Plus la livraison des nouveaux locaux approche, plus l’impatience grandit chez Comme Avant, le fabricant de cosmétiques et de produits d’entretien minimalistes, bio et responsables. C’est que la PME aux 80 salariés est très à l’étroit dans les 1 200 m² qu'elle occupe aux Pennes-Mirabeau, près de Marseille.
Après un déménagement progressif à partir de fin juin, pour ne jamais stopper complètement la production, elle pourra prendre ses aises à la rentrée dans les 2 200 m² qu'elle aménage sur deux étages, un peu plus loin en direction d’Aix-en-Provence, à Bouc-Bel-Air, en y réalisant un million d’euros de travaux.
Augmenter la capacité de production et recruter
Le prix à payer pour "gagner en confort, en productivité et en capacité de production pour pouvoir nous développer", résume Sophie Parra, qui a cofondé Comme Avant avec son conjoint en 2017. "On devrait pouvoir passer de 30 opérateurs à la production à 50 d’ici six mois, en recrutant une vingtaine de personnes, ce qui permettrait de réaliser 25 000 produits par jour contre 15 000 aujourd’hui. C’est la priorité parce qu’on fonctionne à flux très tendu et nous souhaitons améliorer nos délais d’expédition."
La société passera ainsi de 8 à 12 salles de production et pourra accueillir quelques machines supplémentaires (l’essentiel est réalisé manuellement), dont une pour sa prochaine nouveauté : le mascara. Elle disposera également d’une pièce dédiée au textile, d’une zone de stockage doublée, comme à peu près chaque espace, et d’une zone d’expédition de 18 postes contre 12. Ainsi que de bureaux, d’un réfectoire et d’une salle de repos plus spacieux et fonctionnels.

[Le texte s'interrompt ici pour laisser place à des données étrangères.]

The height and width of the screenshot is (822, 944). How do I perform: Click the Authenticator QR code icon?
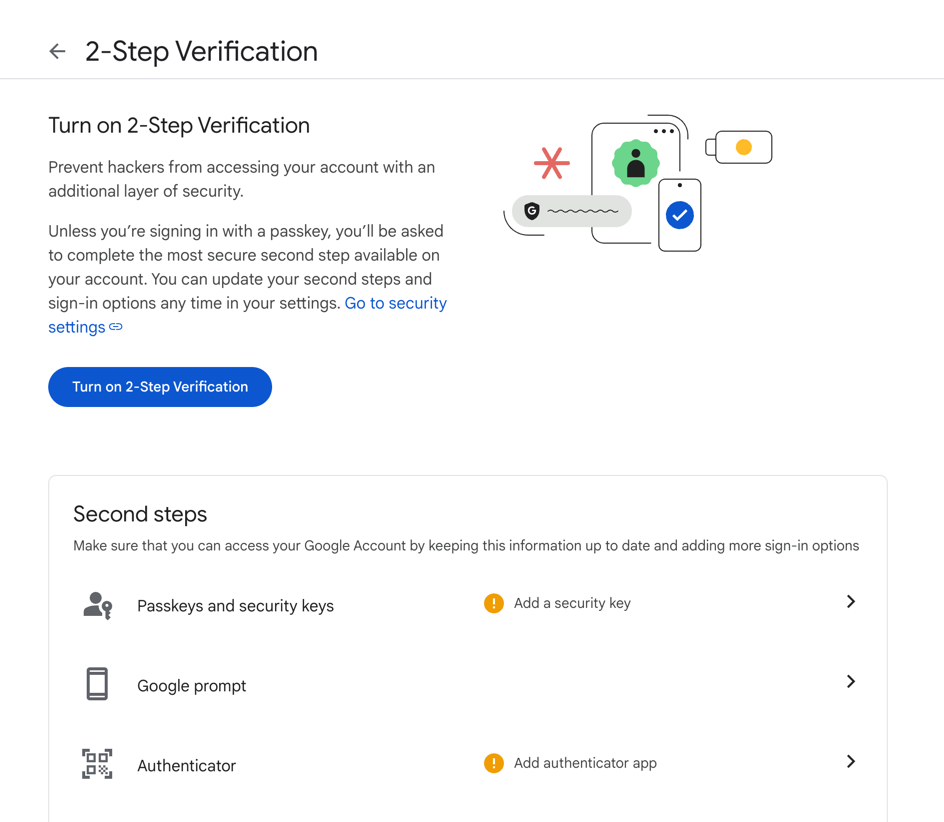tap(96, 764)
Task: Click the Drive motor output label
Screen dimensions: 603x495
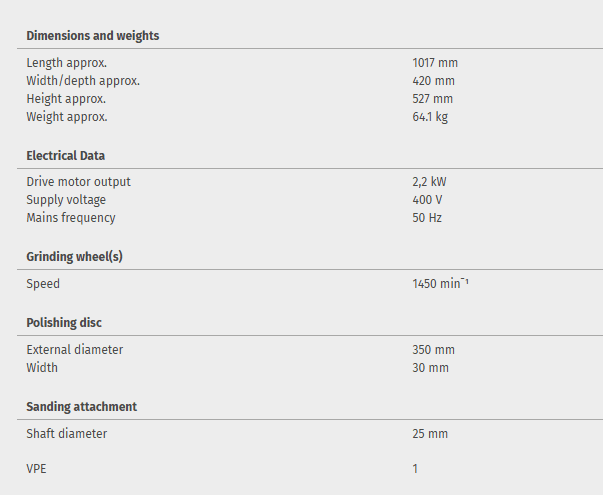Action: click(78, 182)
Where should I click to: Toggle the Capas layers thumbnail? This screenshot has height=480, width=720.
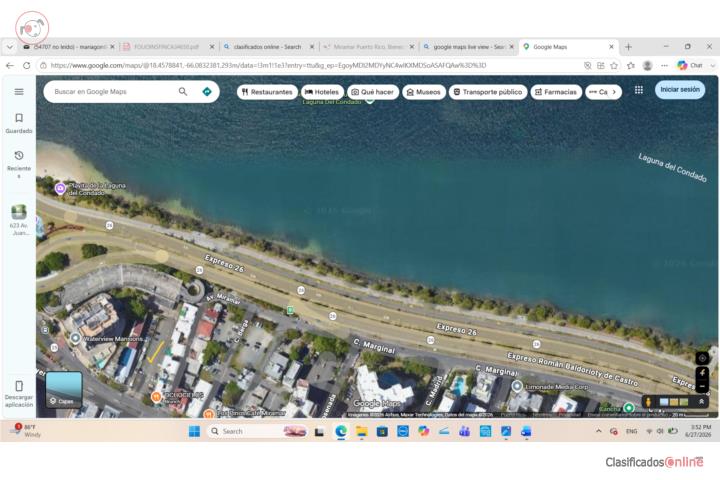pyautogui.click(x=64, y=390)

Objectif : 20 millions d’euros de chiffre d’affaires
Toujours locataire, la PME projette de rester six ans dans ces locaux, avant d’acheter ou de faire construire un site. Car "si la croissance suit le rythme actuel, l’entreprise sera à nouveau à l’étroit", confie Sophie Parra. Comme Avant a en effet réalisé 16 millions d’euros de chiffre d’affaires en 2025, dépassant largement les 12 millions prévus, et vise les 19 à 20 millions d’euros fin 2026.

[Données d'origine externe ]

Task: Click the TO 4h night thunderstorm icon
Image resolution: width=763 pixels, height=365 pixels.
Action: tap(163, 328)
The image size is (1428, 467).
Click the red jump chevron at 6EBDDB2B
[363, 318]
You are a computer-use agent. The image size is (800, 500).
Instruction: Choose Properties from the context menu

"Ce déménagement nous débloque, il va ouvrir de nombreuses portes pour notre stratégie de développement 2027", assure la chef d’entreprise. Cette dernière va pouvoir accélérer sur le e-commerce, qui concentre 60 % de ses ventes, puis sur les boutiques (au nombre de 13, et qui représentent environ 15 % des ventes) et enfin le réseau de revendeurs (environ 25 %). Ils sont plus de 3 000 dont Biocoop, La Vie Claire, des épiceries, concept-stores et pharmacies, essentiellement en France mais aussi en Belgique.
Premiers pas à l’export
L’augmentation de l’export dans les pays européens voisins pourrait suivre. Un site espagnol, en ligne depuis un an, "a bien démarré" même si ses ventes sont encore anecdotiques dans le chiffre d’affaires. Un autre a été lancé en Italie il y a quelques mois. "Une fois la capacité de production augmentée, nous allons essayer de développer les points de vente dans ces pays, voire dans d’autres, et nous souhaitons avoir une boutique en Belgique", précise la dirigeante de Comme Avant.

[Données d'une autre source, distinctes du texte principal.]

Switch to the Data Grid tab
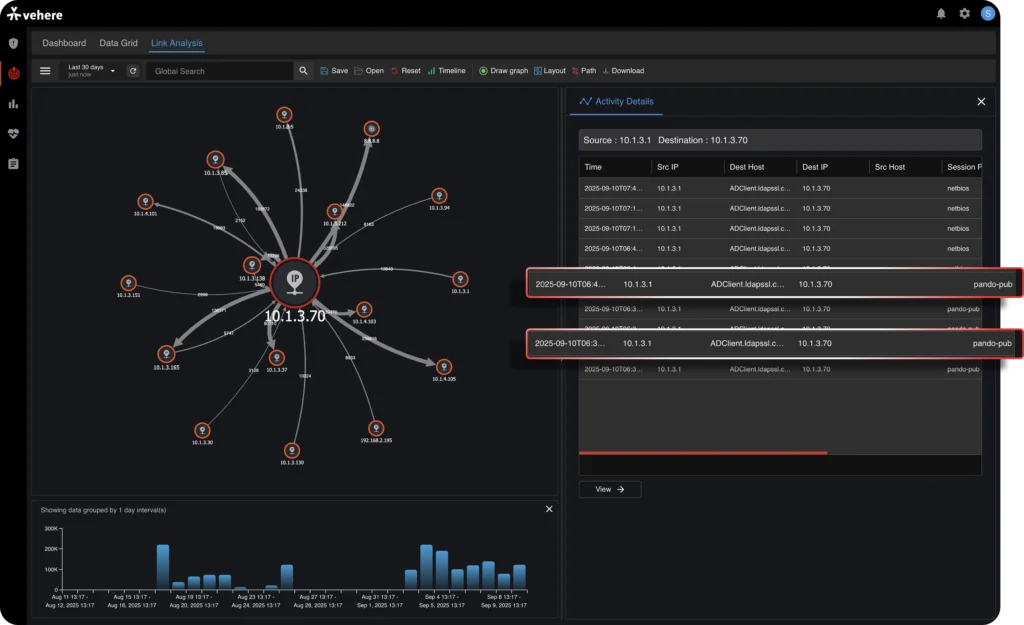tap(118, 43)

Bientôt une boutique à Aix
Pour l’heure, c’est en France que les ouvertures, toutes en propre, se font au rythme de 3 à 4 par an depuis 2023. La prochaine est programmée à Aix-en-Provence à l’été 2026. Elle permettra entre autres d’accueillir les clients qui avaient l’habitude d’acheter leurs produits à celle des Pennes-Mirabeau, qui va fermer avec leur départ et ne pourra être déménagée à Bouc-Bel-Air, faute d’autorisation. Ensuite, ce pourrait être à Dijon, Brest ou à Nice, qui est la priorité de la PME en attente d’opportunités.